**Data provided**
__________
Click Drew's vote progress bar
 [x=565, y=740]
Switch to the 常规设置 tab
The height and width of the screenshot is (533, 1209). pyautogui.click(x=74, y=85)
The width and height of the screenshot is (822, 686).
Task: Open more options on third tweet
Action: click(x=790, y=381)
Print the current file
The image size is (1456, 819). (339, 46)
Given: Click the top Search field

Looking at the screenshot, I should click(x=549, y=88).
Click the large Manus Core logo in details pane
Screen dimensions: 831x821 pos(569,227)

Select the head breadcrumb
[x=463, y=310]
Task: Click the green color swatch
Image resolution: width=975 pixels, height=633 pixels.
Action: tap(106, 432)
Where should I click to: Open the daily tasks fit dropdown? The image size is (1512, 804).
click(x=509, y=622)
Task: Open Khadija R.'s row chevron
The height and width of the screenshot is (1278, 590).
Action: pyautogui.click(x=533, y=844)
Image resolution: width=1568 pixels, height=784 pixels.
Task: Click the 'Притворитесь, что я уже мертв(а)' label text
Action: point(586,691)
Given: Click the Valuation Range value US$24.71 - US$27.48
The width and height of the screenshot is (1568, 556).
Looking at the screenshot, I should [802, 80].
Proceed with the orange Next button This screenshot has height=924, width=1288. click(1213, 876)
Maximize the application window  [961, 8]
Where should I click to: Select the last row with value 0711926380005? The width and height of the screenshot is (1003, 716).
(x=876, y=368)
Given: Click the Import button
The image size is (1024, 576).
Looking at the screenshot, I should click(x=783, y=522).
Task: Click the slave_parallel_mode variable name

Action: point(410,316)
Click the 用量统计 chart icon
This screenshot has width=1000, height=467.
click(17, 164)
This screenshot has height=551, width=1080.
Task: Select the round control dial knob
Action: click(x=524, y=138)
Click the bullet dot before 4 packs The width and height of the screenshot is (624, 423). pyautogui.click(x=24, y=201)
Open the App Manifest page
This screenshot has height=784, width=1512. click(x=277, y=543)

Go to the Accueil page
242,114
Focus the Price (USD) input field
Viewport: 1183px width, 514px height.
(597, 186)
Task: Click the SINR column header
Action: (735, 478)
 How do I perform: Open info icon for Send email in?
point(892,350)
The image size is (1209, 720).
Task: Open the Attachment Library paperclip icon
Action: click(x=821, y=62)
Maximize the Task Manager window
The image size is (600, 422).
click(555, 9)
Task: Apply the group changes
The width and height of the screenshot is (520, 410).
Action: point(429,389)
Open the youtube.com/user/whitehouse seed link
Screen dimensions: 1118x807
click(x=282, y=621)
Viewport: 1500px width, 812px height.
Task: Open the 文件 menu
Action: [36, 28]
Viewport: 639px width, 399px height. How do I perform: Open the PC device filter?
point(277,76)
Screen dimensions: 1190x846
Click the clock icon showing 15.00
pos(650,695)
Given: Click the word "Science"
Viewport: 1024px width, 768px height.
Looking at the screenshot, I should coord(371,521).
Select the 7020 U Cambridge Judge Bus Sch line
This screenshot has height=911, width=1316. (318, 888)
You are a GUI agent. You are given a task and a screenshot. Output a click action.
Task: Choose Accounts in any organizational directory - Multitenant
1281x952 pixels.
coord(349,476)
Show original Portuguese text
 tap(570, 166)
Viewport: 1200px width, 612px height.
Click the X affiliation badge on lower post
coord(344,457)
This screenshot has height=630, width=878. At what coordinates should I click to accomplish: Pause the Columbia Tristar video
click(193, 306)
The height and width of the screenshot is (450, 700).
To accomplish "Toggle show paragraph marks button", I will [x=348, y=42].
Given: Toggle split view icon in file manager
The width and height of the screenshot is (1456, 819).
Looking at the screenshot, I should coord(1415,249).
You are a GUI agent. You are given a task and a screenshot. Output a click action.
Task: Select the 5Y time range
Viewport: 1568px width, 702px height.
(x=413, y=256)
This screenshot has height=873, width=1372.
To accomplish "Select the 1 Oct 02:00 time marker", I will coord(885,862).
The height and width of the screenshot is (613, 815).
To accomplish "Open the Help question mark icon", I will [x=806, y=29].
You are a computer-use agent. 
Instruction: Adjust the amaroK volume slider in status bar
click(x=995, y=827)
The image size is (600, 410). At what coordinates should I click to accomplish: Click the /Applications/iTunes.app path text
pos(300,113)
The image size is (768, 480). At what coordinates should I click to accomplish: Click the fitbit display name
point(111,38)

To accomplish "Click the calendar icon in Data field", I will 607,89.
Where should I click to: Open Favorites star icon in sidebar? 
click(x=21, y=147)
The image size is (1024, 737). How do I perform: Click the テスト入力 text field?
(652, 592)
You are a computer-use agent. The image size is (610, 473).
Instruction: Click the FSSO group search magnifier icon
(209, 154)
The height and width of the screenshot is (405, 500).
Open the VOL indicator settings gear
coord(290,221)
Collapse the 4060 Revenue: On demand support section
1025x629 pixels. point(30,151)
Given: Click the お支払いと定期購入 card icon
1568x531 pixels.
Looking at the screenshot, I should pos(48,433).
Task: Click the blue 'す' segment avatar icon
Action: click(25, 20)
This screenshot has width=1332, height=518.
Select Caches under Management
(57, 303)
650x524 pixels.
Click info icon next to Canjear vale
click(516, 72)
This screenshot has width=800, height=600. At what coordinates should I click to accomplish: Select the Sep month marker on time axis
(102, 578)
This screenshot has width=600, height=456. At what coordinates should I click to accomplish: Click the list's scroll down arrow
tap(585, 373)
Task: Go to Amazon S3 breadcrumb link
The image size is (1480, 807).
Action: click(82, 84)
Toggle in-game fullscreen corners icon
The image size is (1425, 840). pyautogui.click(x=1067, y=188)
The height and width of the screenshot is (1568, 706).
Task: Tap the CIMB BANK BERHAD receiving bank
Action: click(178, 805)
__________
**Exercise details**
Transcribe all of the data exactly, leaving no line out.

**Result of the exercise**
Click Drew's vote progress bar
 [x=565, y=740]
Switch to the 常规设置 tab
The height and width of the screenshot is (533, 1209). pyautogui.click(x=74, y=85)
The width and height of the screenshot is (822, 686).
Task: Open more options on third tweet
Action: click(x=790, y=381)
Print the current file
The image size is (1456, 819). (339, 46)
Given: Click the top Search field

Looking at the screenshot, I should click(x=549, y=88).
Click the large Manus Core logo in details pane
Screen dimensions: 831x821 pos(569,227)

Select the head breadcrumb
[x=463, y=310]
Task: Click the green color swatch
Image resolution: width=975 pixels, height=633 pixels.
Action: tap(106, 432)
Where should I click to: Open the daily tasks fit dropdown? The image size is (1512, 804).
click(x=509, y=622)
Task: Open Khadija R.'s row chevron
The height and width of the screenshot is (1278, 590).
Action: pyautogui.click(x=533, y=844)
Image resolution: width=1568 pixels, height=784 pixels.
Task: Click the 'Притворитесь, что я уже мертв(а)' label text
Action: point(586,691)
Given: Click the Valuation Range value US$24.71 - US$27.48
The width and height of the screenshot is (1568, 556).
Looking at the screenshot, I should [802, 80].
Proceed with the orange Next button This screenshot has height=924, width=1288. click(1213, 876)
Maximize the application window  [961, 8]
Where should I click to: Select the last row with value 0711926380005? The width and height of the screenshot is (1003, 716).
(x=876, y=368)
Given: Click the Import button
The image size is (1024, 576).
Looking at the screenshot, I should click(x=783, y=522).
Task: Click the slave_parallel_mode variable name

Action: point(410,316)
Click the 用量统计 chart icon
This screenshot has width=1000, height=467.
click(17, 164)
This screenshot has height=551, width=1080.
Task: Select the round control dial knob
Action: click(x=524, y=138)
Click the bullet dot before 4 packs The width and height of the screenshot is (624, 423). pyautogui.click(x=24, y=201)
Open the App Manifest page
This screenshot has height=784, width=1512. click(x=277, y=543)

Go to the Accueil page
242,114
Focus the Price (USD) input field
Viewport: 1183px width, 514px height.
(597, 186)
Task: Click the SINR column header
Action: (735, 478)
 How do I perform: Open info icon for Send email in?
point(892,350)
The image size is (1209, 720).
Task: Open the Attachment Library paperclip icon
Action: click(x=821, y=62)
Maximize the Task Manager window
The image size is (600, 422).
click(555, 9)
Task: Apply the group changes
The width and height of the screenshot is (520, 410).
Action: point(429,389)
Open the youtube.com/user/whitehouse seed link
Screen dimensions: 1118x807
click(x=282, y=621)
Viewport: 1500px width, 812px height.
Task: Open the 文件 menu
Action: [36, 28]
Viewport: 639px width, 399px height. How do I perform: Open the PC device filter?
point(277,76)
Screen dimensions: 1190x846
Click the clock icon showing 15.00
pos(650,695)
Given: Click the word "Science"
Viewport: 1024px width, 768px height.
Looking at the screenshot, I should coord(371,521).
Select the 7020 U Cambridge Judge Bus Sch line
This screenshot has height=911, width=1316. (318, 888)
You are a GUI agent. You are given a task and a screenshot. Output a click action.
Task: Choose Accounts in any organizational directory - Multitenant
1281x952 pixels.
coord(349,476)
Show original Portuguese text
 tap(570, 166)
Viewport: 1200px width, 612px height.
Click the X affiliation badge on lower post
coord(344,457)
This screenshot has height=630, width=878. At what coordinates should I click to accomplish: Pause the Columbia Tristar video
click(193, 306)
The height and width of the screenshot is (450, 700).
To accomplish "Toggle show paragraph marks button", I will [x=348, y=42].
Given: Toggle split view icon in file manager
The width and height of the screenshot is (1456, 819).
Looking at the screenshot, I should coord(1415,249).
You are a GUI agent. You are given a task and a screenshot. Output a click action.
Task: Select the 5Y time range
Viewport: 1568px width, 702px height.
(x=413, y=256)
This screenshot has height=873, width=1372.
To accomplish "Select the 1 Oct 02:00 time marker", I will coord(885,862).
The height and width of the screenshot is (613, 815).
To accomplish "Open the Help question mark icon", I will [x=806, y=29].
You are a computer-use agent. 
Instruction: Adjust the amaroK volume slider in status bar
click(x=995, y=827)
The image size is (600, 410). At what coordinates should I click to accomplish: Click the /Applications/iTunes.app path text
pos(300,113)
The image size is (768, 480). At what coordinates should I click to accomplish: Click the fitbit display name
point(111,38)

To accomplish "Click the calendar icon in Data field", I will 607,89.
Where should I click to: Open Favorites star icon in sidebar? 
click(x=21, y=147)
The image size is (1024, 737). How do I perform: Click the テスト入力 text field?
(652, 592)
You are a computer-use agent. The image size is (610, 473).
Instruction: Click the FSSO group search magnifier icon
(209, 154)
The height and width of the screenshot is (405, 500).
Open the VOL indicator settings gear
coord(290,221)
Collapse the 4060 Revenue: On demand support section
1025x629 pixels. point(30,151)
Given: Click the お支払いと定期購入 card icon
1568x531 pixels.
Looking at the screenshot, I should pos(48,433).
Task: Click the blue 'す' segment avatar icon
Action: click(25, 20)
This screenshot has width=1332, height=518.
Select Caches under Management
(57, 303)
650x524 pixels.
Click info icon next to Canjear vale
click(516, 72)
This screenshot has width=800, height=600. At what coordinates should I click to accomplish: Select the Sep month marker on time axis
(102, 578)
This screenshot has width=600, height=456. At what coordinates should I click to accomplish: Click the list's scroll down arrow
tap(585, 373)
Task: Go to Amazon S3 breadcrumb link
The image size is (1480, 807).
Action: click(82, 84)
Toggle in-game fullscreen corners icon
The image size is (1425, 840). pyautogui.click(x=1067, y=188)
The height and width of the screenshot is (1568, 706).
Task: Tap the CIMB BANK BERHAD receiving bank
Action: click(178, 805)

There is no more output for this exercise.